Variability Analysis of Ludwig

Software variability is the ability of a software system to be personalized, customized, or configured to suit a user’s needs while still supporting desired properties required for mass production or widespread usage. In the current age of the Internet and Technology, software systems are all-pervasive. Thus, for any software to be effective in today’s market, portability, flexibility, and extensibility are more important than ever before. Therefore, software variability is a crucial aspect of any software system that must be addressed within its structure1.

The idea behind designing for software variability is to put in extra effort during the development stage to provide a base (usually, within the core code) that allows the end-user to generate customizable products with minimal effort. The sources of variability in software are numerous - right from supporting different hardware or software platforms, to functional or even merely executional variability.

To study the variability of a software, we view it as a product line of sorts2. This product line consists of many products formed from a single software system that differ from each other in the features that they implement and the platforms they support (platform and architectural variability). Additionally, certain features in these products may have dependencies or implementations that restrict or necessitate combinations of the features with others (variability in installation). Further, the products may differ in user accessibility (variability in interfaces). Now, we aim to study these sources of variability in Ludwig and their implementations in the repository.

Search for Variability

In Hardware and Platform support

As discussed in our second article, Ludwig runs on top of TensorFlow, using it as base infrastructure. Hence, Ludwig’s system requirements match those of TensorFlow and by extension, its variability in hardware/platform support. Thus, Ludwig supports Ubuntu, MacOS, Windows, and Raspbian platforms and for GPU support, CUDA-enabled cards in Windows and Ubuntu are among its hardware requirements.

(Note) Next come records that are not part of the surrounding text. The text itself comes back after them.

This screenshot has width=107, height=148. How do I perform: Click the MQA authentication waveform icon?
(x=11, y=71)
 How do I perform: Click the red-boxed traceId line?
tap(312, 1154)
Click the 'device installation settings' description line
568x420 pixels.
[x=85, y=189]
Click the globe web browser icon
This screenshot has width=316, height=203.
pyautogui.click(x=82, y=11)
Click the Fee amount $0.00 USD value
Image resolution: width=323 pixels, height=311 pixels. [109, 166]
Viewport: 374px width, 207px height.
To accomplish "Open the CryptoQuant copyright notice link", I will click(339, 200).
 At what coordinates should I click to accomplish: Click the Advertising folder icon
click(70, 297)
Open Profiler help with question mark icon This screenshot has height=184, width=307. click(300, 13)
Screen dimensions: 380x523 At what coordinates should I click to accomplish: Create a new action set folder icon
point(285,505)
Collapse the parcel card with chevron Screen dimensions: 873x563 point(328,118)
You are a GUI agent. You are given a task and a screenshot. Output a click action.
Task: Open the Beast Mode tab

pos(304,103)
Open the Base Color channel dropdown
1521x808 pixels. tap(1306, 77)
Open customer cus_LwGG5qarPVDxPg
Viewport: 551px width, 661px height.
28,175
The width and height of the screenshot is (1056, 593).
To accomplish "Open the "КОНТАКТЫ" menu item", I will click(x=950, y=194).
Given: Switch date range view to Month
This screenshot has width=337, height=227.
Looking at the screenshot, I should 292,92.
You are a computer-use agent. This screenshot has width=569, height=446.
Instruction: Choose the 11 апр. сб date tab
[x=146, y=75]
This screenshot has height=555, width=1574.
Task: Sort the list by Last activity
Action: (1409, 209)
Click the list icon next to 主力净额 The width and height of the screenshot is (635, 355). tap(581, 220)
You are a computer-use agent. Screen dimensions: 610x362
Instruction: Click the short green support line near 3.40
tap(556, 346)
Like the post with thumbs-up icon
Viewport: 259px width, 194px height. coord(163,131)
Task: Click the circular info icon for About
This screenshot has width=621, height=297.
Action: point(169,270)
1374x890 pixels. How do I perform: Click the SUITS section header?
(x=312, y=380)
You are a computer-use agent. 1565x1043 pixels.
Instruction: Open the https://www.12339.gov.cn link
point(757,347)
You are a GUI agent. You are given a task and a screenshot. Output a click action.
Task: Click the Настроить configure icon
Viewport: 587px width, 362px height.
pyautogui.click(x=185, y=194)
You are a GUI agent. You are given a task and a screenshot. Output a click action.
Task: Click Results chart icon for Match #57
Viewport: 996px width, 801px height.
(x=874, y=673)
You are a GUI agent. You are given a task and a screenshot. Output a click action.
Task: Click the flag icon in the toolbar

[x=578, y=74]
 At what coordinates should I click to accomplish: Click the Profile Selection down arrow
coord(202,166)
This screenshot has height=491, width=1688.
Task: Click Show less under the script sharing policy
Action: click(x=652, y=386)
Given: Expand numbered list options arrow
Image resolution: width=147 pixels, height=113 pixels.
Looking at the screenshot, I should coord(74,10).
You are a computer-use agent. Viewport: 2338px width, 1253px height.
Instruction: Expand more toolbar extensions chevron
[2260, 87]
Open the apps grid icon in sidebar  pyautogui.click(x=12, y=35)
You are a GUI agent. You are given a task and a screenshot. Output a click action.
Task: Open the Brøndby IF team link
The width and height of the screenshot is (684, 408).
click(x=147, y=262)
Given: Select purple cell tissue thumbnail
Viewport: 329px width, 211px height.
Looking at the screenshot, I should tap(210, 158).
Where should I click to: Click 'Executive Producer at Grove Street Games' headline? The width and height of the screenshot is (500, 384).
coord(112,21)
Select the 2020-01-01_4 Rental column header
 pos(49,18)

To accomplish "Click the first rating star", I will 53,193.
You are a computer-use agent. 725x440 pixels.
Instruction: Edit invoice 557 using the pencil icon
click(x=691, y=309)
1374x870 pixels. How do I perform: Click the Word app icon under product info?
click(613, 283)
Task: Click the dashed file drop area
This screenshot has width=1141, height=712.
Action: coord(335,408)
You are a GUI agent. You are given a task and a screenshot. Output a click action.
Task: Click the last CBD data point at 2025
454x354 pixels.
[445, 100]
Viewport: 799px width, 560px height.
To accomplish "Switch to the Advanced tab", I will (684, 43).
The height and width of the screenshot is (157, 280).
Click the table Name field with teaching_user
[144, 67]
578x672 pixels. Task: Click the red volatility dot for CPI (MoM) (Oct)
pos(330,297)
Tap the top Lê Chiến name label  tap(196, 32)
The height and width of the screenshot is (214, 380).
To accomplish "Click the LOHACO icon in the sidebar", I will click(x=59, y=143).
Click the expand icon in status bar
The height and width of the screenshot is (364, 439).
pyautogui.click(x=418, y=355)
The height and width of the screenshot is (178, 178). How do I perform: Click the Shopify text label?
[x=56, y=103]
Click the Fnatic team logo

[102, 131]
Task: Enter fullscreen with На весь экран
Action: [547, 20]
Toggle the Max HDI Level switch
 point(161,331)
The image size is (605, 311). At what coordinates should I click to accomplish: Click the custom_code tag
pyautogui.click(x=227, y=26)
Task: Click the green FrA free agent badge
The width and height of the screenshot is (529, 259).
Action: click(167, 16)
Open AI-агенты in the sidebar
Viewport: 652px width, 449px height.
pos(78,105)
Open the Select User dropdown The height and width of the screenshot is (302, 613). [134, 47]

In customized installation

In keeping with its themes of flexibility and ease-of-use, Ludwig also offers some degree of variability in installation. The dependencies of Ludwig’s functions are divided into multiple Python packages to afford the end-user freedom to pick and choose packages to cater to their needs. Ludwig consists of a (mandatory) base package and (optional) feature packages.

The base package accounts for dependencies for Ludwig’s basic functions (training models and prediction). Other features such as result visualization, serving on HTTP servers, additional datatype support (such as images, audio, and text), and tests have their dependencies conveniently packaged into individual/separate Python packages.

The following feature-model diagram gives an overview of the installation packages and their customizations available in Ludwig. For simplicity, only 8 dependencies for the Ludwig-base package is illustrated.

Implementation

Taking a look at the SetupTools setup.py script, we see that Ludwig implements this variability by separately parsing each set dependencies while creating the Ludwig Python package. The script lists the base dependencies as mandatory requirements for the Ludwig package while each of the optional package’s dependencies are listed as extra dependencies. So, this allows installation of base Ludwig package using pip install ludwig. Additionally, the optional feature dependencies can be installed using pip either individually, or grouped together or in full (i.e., pip install ludwig[viz] installs the visualization support; pip install ludwig[text,viz] installs both the visualization and the text feature packages; pip install ludwig[full] installs the full set of dependencies).

In the architecture

From our previous article on Ludwig’s Encoder-Combiner-Decoder (ECD) architecture and Input model-definition file functionality, it can be inferred that variability plays an important role in Ludwig’s architecture. A considerable number of feature-types are currently supported in this architecture. Further, each feature-type is presented with one or more encoder(/decoder) types. For instance, Sequence Features can support 8 possible encoder types: Embed, Parallel-CNN, Stacked-CNN, Stacked-Parallel-CNN, RNN, CNN-RNN, BERT and Passthrough Encoders and can be decoded using either Tagger or Generator decoders. However, the choie of encoders afford more variability as most feature-types do not support more than one decoder option. In fact, some feature-types do not support any decoder yet and hence cannot be used as an output feature, for instance, audio-features. In the case of combiners, three different types are currently implemented in Ludwig: Concat, Sequence Concat and Sequence Combiners which are not necessarily feature-type specific.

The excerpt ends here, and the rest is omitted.